**** Material for this exercise ****

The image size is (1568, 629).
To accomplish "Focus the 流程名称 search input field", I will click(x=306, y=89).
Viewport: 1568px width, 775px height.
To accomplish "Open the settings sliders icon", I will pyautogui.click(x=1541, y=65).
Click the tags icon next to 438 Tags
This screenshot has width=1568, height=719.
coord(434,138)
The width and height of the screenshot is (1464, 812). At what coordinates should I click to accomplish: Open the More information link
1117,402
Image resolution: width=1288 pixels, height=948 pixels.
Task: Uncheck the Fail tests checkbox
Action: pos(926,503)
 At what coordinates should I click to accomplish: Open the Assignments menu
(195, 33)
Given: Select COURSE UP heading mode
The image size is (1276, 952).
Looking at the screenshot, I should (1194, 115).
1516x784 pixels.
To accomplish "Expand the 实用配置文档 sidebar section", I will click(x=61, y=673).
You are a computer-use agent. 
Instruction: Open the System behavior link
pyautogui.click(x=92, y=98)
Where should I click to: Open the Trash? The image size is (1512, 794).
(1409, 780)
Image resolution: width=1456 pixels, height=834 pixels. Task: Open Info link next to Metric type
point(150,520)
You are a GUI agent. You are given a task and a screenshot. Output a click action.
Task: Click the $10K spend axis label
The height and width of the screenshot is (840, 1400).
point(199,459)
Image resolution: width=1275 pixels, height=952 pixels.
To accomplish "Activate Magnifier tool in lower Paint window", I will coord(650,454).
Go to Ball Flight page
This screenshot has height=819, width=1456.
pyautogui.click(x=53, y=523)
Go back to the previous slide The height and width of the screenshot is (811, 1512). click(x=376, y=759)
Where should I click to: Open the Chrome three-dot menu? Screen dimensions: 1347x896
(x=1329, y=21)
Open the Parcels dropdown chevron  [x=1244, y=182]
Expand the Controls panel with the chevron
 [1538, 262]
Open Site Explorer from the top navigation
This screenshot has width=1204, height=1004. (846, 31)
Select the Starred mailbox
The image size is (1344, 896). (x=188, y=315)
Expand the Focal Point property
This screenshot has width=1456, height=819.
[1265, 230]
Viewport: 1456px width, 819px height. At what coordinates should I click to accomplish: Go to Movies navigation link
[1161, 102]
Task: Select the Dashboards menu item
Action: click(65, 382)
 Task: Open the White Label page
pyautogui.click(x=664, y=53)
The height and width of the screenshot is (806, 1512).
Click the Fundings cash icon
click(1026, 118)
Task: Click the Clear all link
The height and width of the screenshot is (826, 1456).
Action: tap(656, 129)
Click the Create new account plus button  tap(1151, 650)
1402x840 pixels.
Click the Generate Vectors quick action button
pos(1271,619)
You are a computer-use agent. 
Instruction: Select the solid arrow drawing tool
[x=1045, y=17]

****

▸ To do: In the records above, count the lines that contain the word "will" and state only that count.

▸ Problem solution: 4